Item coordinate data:
————

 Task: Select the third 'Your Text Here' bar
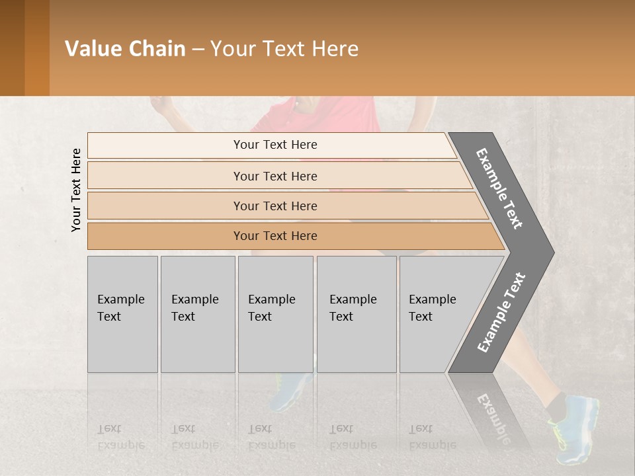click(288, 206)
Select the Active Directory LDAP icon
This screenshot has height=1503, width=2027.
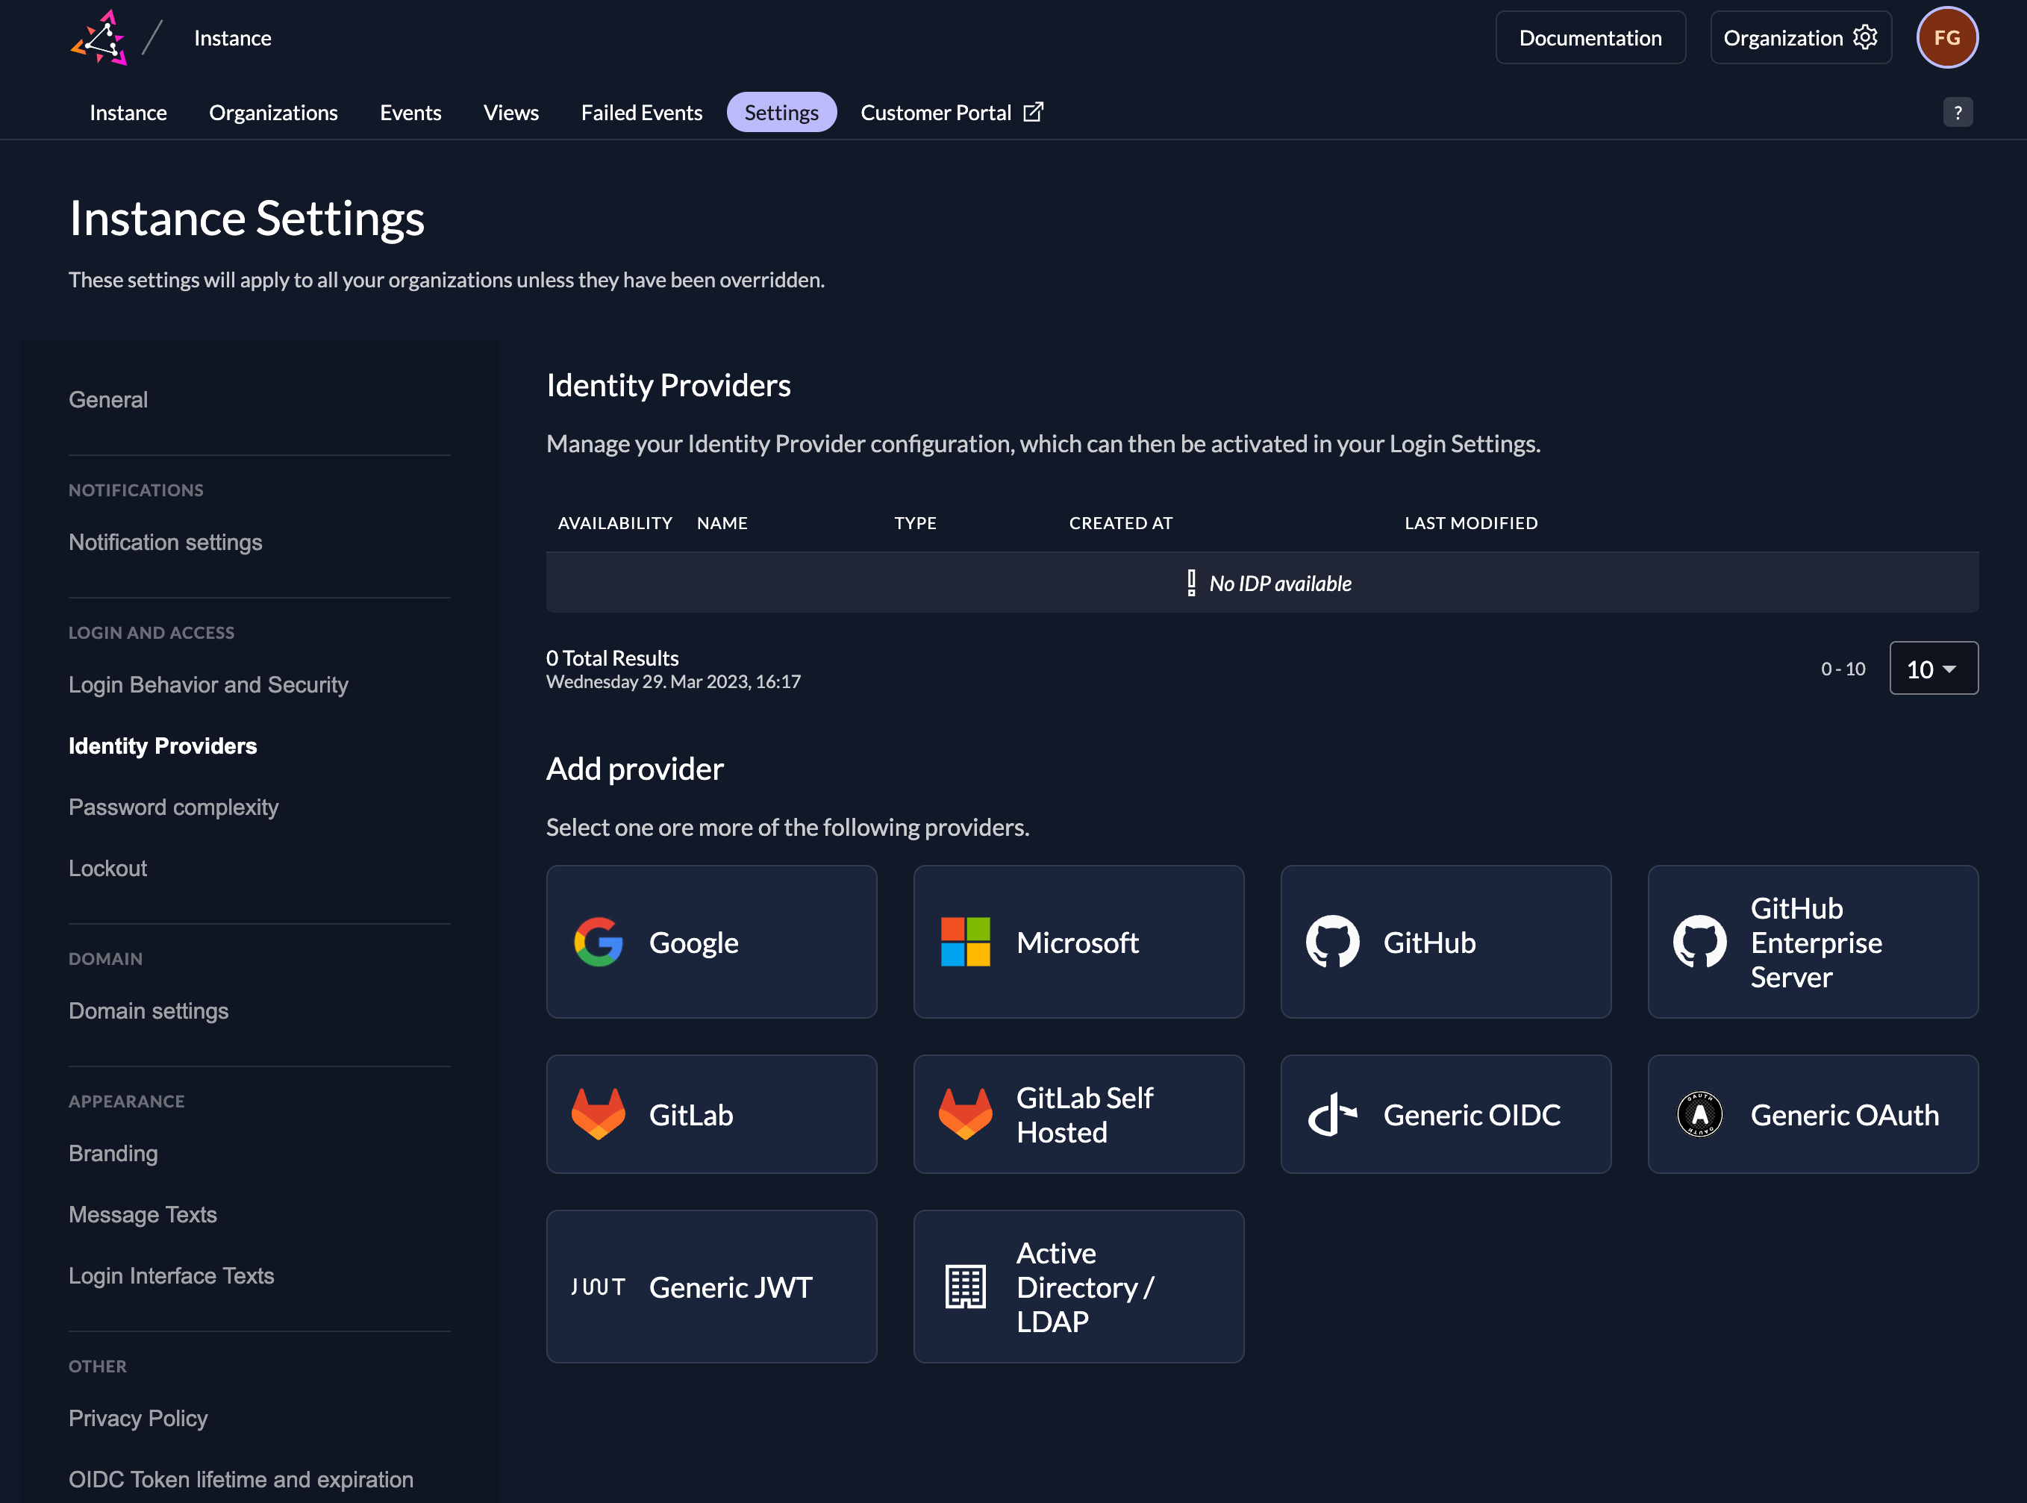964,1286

————

:: GOAL ::
Format the entries as a two-column CSV with the columns instruction and coordinates. Start at the line that contains "Select the Active Directory LDAP icon" and end with the last entry. Give one row per entry, put each value in a single quoted field with line breaks replaced by spaces, and leave the pictures out.

:: ANSWER IN FULL ::
instruction,coordinates
"Select the Active Directory LDAP icon This screenshot has height=1503, width=2027.","964,1286"